I actually got plenty of time today, and I do get drawn out of the car. In 4200 meters height, on some immense huge grass-cowered hills, some huge but low clusters of cacti are found. They are completely covered in long and dense white hairs, but does not flower at present. From a distance, they look like snow. Here are a few flowering herbs, but mainly grass.
I pass a single bigger town, covering most of a valley. It does not draw me out of the car. Like yesterday, the road leads from 2000 to 4300 meters, and the landscape changes accidentally. The top even have some fog. One stretch is dominated by the surface, which no longer is present, or covered under a thick layer of rocks or mud.
At nine, I make a pit-stop in the little and cosy village of Ahyayro. I keep it simple, and stick to a fried egg and a fresh cheese buns. The next village is named Callebamba
The road leads down to 2000 meters and quite some cacti. I do a good walk in the cacti and acacia thrones and see some interesting plants and nice nature in general.
Then the road soon gain height, and I reach a huge highland between 4000 and 4200 meters. This is almost only grassland, with vicuñas and a few cows. Here are several small lakes, but I fail to spot any flamingos.

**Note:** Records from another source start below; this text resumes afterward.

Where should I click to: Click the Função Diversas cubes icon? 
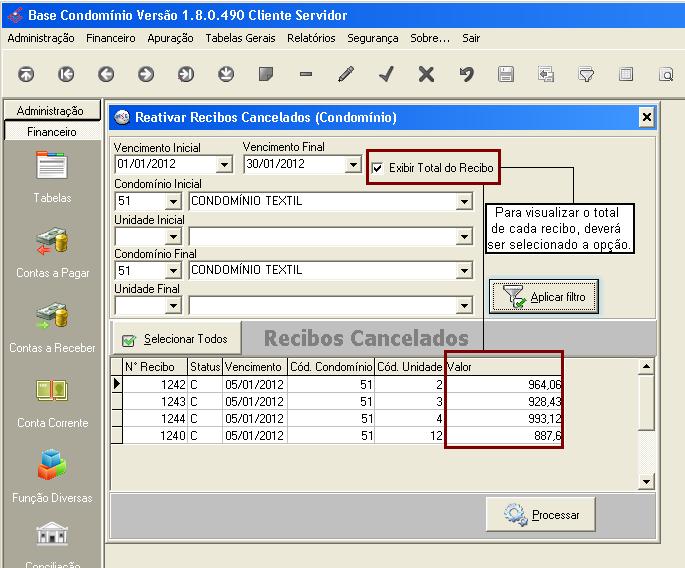point(52,466)
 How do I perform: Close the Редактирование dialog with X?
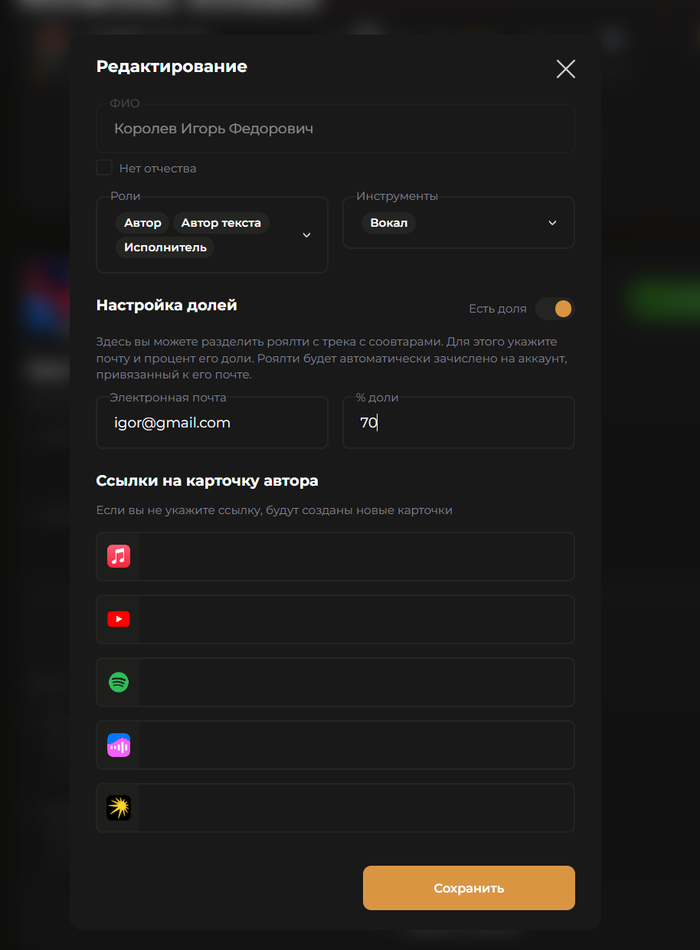(x=565, y=68)
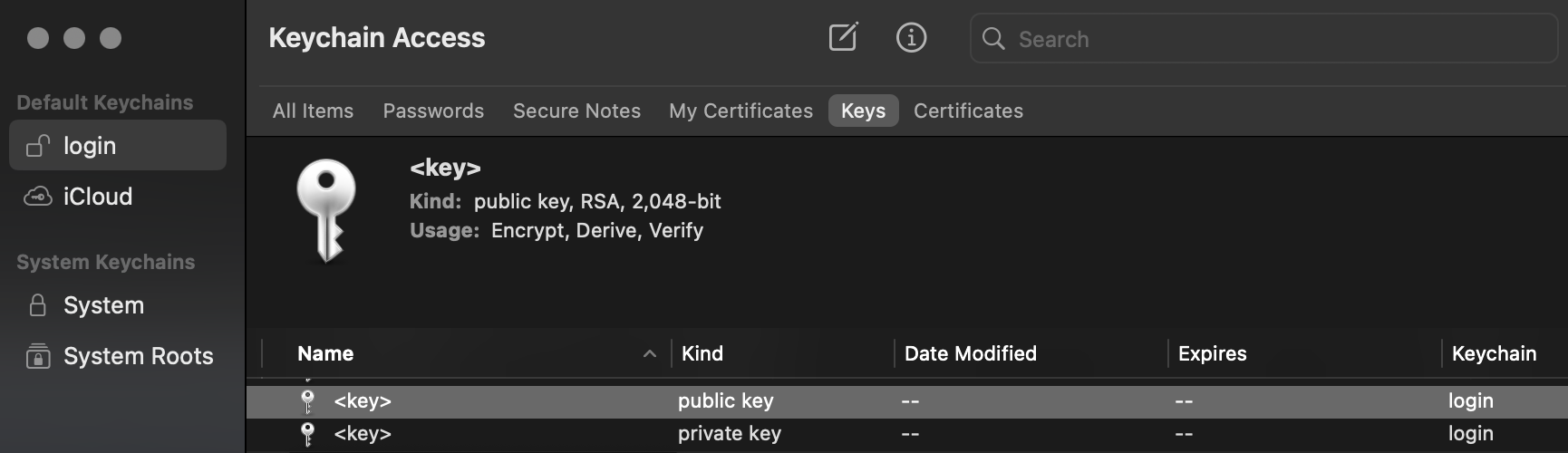Screen dimensions: 1568x453
Task: Select the Certificates category tab
Action: click(x=968, y=111)
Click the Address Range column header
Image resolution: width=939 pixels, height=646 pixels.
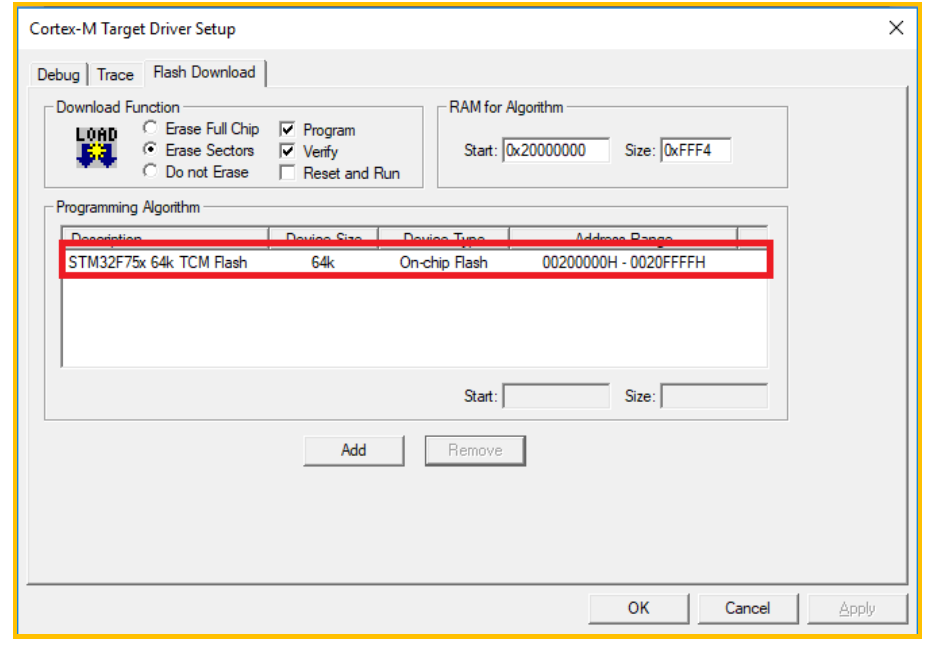coord(623,238)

I kind on give up on any interesting plants, and then I spot a single, awesome one. It look like an arboreal Bromeliad, and it turns out to be the biggest species in the genera; Puya raimondi. At least, I do stop at the first, which strangely enough is the last as well. The stem is over half a meter in diameter, and the entire plant around five meters height. Great experience, but so strange, I only see one, considering I see around 300 square kilometres of this habitat. Then the landscape drops to 3000 meters, and the road follow a huge gorge down to the huge but old colonial city of Ayacucho.
Most look like trash, the area I should sleep in as well. At least, they haven’t finished the hotel, and I find a great one, 400 meters from the central square. Twice as expensive, but really luxurious with all from rope and slippers, to drinking water.
At one, I start exploring the colonial centre, including the many cafes. The first is Plantlovers, and here sure are plants.
I get partly around the central square, but looses myself in the side streets and then one marked after the other. An odd mix of dead meat, shoos, souvenirs, herbs, hardware, leather, prepared food, pom-poms and anything else.
Most buildings are real old and kind of run down, but in the charming way. People are eager to chat, and I wished, I knew what they were saying. Not a single refuses me a photo, but I am the only tourist, sticking out for sure. Everyone else could live here.
Another cake-experience, kind of layer-cake meet cheesecake and with strawberries; great.
The few souvenirs I find here, have nothing to do with those, I have seen in the previous cities - and thinking about it; they were different too. I fail to find a single metal figure here! I got a clear feeling of, this could be a city that lasted several days. On the other hand; more will come. Actually, the target for tomorrow is yet another old colonial town.
I make a short stop at the car to pick-up my knitted sweater at dusk, then head out to find some non-pizza. Don't get that far: Pasta, but all right. It start to drizzle, when I head home, and it rains, when I reach my floor.  Highlights from the day

17. I is only a relative short drive; 200 kilometres, but by almost only small roads. It take a bit to clear the town, as most streets I try, end up being blocked by a pile of dirt.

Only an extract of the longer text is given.